その8
話を戻そう。
「バンデリック、お前、大丈夫か?」
ヘンデリックは、バンデリックを見て、いつも以上に心配になった。
「え?何がです?兄上」
バンデリックは、そのままの表情でヘンデリックを見た。
「『何が』ではないだろう。
お前も、先程、侯爵閣下のお言葉を承諾しただろうに」
ヘンデリックは、目が眩むと共に、いつも通り、バンデリックの頭を殴りつけたかった。
「え、あ、はい」
バンデリックは、ヘンデリックの言葉に思い出したような表情で、納得した。
「ええっと、話が通じていないようだけど、大丈夫?」
今度は、サラサが不安そうな表情で聞いてきた。
「お嬢様、何分、愚弟でして……。
分かりやすく説明する時間を下さいませ」
ヘンデリックは、サラサに畏まってそう言った。
「分かったわ……」
サラサは思わぬ展開に戸惑いながらも、許可した。
「いいか、バンデリック。
お前は、侯爵閣下にお嬢様の英才教育の補助役として選ばれた。
今後は、常にお嬢様の傍らにいて、一緒に勉学に励み、稽古を行うんだ」
ヘンデリックは、呆れ果てながら、そして、情けないと思いながら、そう説明した。
「ああ、そう事でしたか!」
バンデリックは、ようやく理解したと言った感じだった。
(こいつは、勉学が出来ない訳ではないし、剣技もそこそこいける。
なのに、何で、こんなにも鈍いのだろうか……)
ヘンデリックは、兄としての責任を感じざるを得なかった。
「納得して良かったわ」
とサラサは、安心したかのようにそう言い、
「今度はあたしからの確認ね。
あたしの相棒として、勉学や稽古に一緒に励む用意はある?」
と真面目に聞いてきた。
「はっ、喜んで」
バンデリックは、畏まってそう応えた。
「改めて、よろしく頼むわね」
サラサは、今までのやり取りの可笑しさを我慢するかのように言った。
「こちらこそ、よろしくお願いします」
バンデリックは、ぺこりと頭を下げた。
その様子を見て、ヘンデリックは、ホッとすると共に、脱力するのだった。
「ところで、お嬢様は、何処のどなた様で……」
バンデリックは、困惑した表情でそう言った。
ごぉぉぉ!!
バンデリックが発した言葉と同時に、轟音が鳴り響いた。
間髪入れずに、ヘンデリックがバンデリックの頭にげんこつをした音だった。
「お前なあ、一族郎党だったら、次期惣領の特徴は知っているだろうに。
それだけではない、ここまでの話の流れで、とっくに気付いている筈だろうに!」
ヘンデリックは、激おこぷんぷん丸だった。
「???」
バンデリックは、痛みで、頭を抱えながら困惑していた。
この前聞いた時には、呆れられただけ兄は教えてはくれなかったからだ。
それは、ヘンデリックの落ち度である。
だが、ヘンデリックは、呆れすぎて答えられなかったのだった。
有り得ない事だったからである。
この場合、どちらに非があるのだろうか……?
「まあ、ヘンデリック、あたしが名乗らなかったのも問題なのだし……」
サラサは、吹き出しそうになるのを我慢して、2人の間を取りなした。
ヘンデリックは、更にげんこつを叩き込もうとしていた右手を所在なさげに降ろすしかなかった。

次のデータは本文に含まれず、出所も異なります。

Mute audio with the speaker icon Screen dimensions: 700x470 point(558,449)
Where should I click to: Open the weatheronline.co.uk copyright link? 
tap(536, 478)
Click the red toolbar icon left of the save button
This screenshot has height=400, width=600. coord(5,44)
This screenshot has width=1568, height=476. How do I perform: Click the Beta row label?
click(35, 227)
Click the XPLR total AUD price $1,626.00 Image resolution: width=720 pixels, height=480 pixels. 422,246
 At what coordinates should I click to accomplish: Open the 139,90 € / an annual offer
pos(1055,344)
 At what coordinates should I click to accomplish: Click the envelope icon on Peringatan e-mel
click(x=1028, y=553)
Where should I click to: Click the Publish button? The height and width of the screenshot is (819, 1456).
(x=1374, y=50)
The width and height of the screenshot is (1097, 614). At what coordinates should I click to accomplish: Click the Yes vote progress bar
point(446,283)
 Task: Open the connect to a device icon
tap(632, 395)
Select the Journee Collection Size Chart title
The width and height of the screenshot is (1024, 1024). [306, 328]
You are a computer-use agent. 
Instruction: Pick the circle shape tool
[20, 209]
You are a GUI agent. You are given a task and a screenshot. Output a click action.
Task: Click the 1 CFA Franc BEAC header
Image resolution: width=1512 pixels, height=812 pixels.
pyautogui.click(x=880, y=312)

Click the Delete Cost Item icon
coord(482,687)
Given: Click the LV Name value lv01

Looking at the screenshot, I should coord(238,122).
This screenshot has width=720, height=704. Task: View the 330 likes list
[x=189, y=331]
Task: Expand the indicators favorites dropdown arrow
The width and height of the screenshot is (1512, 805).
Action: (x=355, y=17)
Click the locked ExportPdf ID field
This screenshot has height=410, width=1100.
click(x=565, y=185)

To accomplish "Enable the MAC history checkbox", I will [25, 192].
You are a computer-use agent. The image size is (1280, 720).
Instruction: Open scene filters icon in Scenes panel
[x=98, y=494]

バンデリックは、今までで一番のげんこつを喰らっていた。
多くのげんこつを喰らっていたが、手加減してくれていたのだと、今、気が付いた。
なので、痛い処の話ではなかった。
「あたしの名前は、サラサ。
サラサ・ルディランよ」
サラサは、そう言うと、今度は屈託のない笑顔を見せた。
先程の笑顔とは全く違っていたので、バンデリックの痛みは、どこかに行ってしまったようだった。